[The request] Put the entries starting at the line containing "Image resolution: width=694" and ending at the line containing "Toggle the View" into a two-column CSV with the headers entry and answer, one row per entry. Enclose each field in quotation marks and replace any line breaks within a field with spaces.

[Data to process]
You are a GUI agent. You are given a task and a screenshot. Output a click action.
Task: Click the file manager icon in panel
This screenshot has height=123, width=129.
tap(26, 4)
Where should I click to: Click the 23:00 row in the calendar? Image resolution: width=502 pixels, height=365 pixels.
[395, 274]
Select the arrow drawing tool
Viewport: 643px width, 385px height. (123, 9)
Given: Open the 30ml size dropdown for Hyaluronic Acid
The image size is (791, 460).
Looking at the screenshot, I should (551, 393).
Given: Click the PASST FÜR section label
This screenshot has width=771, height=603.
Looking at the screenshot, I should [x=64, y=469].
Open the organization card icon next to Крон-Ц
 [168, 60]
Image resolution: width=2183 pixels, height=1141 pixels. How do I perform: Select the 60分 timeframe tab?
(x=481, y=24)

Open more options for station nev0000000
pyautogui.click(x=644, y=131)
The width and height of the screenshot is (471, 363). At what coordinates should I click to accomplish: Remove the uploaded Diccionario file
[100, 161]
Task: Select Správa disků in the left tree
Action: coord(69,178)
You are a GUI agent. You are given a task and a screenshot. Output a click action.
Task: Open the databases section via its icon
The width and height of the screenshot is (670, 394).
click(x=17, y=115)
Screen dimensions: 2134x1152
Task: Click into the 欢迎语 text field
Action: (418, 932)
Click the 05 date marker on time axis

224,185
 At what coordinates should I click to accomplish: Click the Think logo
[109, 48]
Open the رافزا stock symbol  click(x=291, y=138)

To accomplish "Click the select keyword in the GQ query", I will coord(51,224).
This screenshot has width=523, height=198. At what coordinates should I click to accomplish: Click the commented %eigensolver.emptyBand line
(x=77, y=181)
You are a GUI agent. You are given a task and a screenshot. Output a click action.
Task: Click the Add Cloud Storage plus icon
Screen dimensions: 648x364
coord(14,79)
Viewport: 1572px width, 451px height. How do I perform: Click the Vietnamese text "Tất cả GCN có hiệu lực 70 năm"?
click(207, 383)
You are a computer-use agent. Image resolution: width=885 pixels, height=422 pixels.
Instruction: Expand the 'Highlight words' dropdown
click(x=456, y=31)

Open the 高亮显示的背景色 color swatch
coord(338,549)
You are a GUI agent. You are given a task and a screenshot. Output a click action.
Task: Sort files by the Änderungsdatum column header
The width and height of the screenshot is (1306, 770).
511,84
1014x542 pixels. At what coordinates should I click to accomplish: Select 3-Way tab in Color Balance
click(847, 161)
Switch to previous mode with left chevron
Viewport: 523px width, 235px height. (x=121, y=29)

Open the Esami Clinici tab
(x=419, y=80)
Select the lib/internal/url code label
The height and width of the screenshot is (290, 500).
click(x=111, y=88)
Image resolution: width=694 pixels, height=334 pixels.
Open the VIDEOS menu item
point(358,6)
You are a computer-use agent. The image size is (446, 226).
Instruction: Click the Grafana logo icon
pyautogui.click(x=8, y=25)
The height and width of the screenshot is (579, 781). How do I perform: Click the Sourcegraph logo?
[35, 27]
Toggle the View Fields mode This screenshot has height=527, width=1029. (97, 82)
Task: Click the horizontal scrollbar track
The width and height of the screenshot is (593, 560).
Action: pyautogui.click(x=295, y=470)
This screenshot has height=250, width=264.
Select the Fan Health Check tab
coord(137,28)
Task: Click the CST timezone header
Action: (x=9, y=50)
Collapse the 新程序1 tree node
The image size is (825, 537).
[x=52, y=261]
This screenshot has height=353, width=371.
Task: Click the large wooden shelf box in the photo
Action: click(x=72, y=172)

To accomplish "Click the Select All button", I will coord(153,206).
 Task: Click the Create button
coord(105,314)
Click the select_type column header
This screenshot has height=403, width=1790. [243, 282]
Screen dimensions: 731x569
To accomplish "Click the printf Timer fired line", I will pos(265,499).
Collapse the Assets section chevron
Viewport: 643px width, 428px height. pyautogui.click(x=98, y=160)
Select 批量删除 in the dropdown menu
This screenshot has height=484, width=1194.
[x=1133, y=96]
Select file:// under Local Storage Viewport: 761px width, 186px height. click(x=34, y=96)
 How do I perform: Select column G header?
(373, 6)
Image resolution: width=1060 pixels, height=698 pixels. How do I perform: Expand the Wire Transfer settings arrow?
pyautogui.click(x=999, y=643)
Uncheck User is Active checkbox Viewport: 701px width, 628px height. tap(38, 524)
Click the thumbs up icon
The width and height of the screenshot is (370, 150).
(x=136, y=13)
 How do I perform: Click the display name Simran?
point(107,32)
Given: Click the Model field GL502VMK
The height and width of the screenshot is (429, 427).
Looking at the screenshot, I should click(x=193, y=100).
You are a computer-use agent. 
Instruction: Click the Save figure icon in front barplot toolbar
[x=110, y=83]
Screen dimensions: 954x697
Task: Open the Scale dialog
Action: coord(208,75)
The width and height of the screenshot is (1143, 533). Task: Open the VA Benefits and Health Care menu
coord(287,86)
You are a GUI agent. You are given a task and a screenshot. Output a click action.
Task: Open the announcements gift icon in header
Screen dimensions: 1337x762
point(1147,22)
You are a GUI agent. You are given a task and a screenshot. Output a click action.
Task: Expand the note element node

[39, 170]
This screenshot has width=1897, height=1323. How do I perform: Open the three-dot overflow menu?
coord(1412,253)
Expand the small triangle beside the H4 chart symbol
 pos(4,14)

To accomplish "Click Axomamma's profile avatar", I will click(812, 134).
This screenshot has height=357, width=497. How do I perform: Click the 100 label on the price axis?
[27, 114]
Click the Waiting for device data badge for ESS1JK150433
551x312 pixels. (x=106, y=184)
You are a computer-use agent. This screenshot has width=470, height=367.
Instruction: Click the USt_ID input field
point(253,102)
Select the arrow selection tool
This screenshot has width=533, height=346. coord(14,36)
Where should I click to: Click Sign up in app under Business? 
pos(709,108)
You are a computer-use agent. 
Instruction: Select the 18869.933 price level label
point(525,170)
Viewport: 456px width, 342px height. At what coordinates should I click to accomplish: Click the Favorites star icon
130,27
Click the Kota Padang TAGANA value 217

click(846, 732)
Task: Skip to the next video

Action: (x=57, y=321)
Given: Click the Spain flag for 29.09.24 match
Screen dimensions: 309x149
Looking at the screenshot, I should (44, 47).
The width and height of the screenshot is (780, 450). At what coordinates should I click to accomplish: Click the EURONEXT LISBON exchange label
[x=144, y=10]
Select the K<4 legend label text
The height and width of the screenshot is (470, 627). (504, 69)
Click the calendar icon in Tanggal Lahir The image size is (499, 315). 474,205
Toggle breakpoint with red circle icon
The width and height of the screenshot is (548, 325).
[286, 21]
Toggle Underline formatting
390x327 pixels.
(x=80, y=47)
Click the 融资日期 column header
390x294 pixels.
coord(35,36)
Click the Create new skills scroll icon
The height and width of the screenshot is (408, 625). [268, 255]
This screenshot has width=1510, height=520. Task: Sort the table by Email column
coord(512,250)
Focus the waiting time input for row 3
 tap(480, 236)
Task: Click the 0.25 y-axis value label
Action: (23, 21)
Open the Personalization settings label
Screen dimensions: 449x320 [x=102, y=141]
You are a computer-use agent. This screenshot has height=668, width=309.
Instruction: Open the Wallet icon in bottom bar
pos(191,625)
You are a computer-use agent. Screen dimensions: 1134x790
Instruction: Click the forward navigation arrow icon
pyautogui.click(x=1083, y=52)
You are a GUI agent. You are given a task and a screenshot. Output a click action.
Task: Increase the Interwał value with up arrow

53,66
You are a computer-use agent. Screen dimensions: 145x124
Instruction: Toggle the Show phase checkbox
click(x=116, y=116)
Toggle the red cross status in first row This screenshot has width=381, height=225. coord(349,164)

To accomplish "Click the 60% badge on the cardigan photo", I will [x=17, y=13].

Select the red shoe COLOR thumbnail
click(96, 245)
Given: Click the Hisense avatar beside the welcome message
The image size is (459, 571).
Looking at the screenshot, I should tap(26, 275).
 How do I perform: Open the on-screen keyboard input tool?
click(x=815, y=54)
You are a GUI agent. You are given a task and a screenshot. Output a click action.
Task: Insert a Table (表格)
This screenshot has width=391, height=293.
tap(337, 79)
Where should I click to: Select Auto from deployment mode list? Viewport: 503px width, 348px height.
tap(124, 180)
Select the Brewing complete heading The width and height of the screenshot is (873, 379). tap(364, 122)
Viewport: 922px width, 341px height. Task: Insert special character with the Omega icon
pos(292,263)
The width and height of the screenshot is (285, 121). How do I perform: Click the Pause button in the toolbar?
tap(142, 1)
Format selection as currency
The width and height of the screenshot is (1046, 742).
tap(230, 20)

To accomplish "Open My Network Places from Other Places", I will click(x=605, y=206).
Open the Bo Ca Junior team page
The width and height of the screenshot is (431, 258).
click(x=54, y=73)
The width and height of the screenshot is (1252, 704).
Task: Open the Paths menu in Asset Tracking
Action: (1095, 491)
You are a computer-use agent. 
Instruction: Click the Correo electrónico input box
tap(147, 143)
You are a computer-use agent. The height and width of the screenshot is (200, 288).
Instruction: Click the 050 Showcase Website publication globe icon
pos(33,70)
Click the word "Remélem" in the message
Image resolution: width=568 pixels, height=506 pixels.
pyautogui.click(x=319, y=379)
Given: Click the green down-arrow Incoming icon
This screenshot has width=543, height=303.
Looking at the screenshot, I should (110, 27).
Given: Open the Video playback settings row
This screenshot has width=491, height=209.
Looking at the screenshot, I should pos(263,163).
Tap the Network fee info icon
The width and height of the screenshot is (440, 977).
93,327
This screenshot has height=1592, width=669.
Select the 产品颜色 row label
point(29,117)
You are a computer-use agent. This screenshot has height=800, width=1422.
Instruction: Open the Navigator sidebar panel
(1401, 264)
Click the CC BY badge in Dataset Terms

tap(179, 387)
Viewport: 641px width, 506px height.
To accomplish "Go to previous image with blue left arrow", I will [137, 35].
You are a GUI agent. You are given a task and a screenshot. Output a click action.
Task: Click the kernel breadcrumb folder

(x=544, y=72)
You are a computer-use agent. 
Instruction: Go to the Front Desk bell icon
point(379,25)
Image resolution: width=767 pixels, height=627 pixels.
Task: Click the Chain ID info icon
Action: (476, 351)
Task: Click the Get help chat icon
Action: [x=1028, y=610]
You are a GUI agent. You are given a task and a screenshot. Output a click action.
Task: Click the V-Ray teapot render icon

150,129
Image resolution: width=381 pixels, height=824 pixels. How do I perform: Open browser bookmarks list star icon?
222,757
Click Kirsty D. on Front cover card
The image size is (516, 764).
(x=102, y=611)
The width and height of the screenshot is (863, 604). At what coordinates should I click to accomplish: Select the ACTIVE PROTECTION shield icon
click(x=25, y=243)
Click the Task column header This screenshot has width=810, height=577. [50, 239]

[Worked answer]
entry,answer
"Image resolution: width=694 pixels, height=334 pixels. Open the VIDEOS menu item","point(358,6)"
"You are a computer-use agent. The image size is (446, 226). Instruction: Click the Grafana logo icon","pyautogui.click(x=8, y=25)"
"The height and width of the screenshot is (579, 781). How do I perform: Click the Sourcegraph logo?","[35, 27]"
"Toggle the View Fields mode This screenshot has height=527, width=1029.","(97, 82)"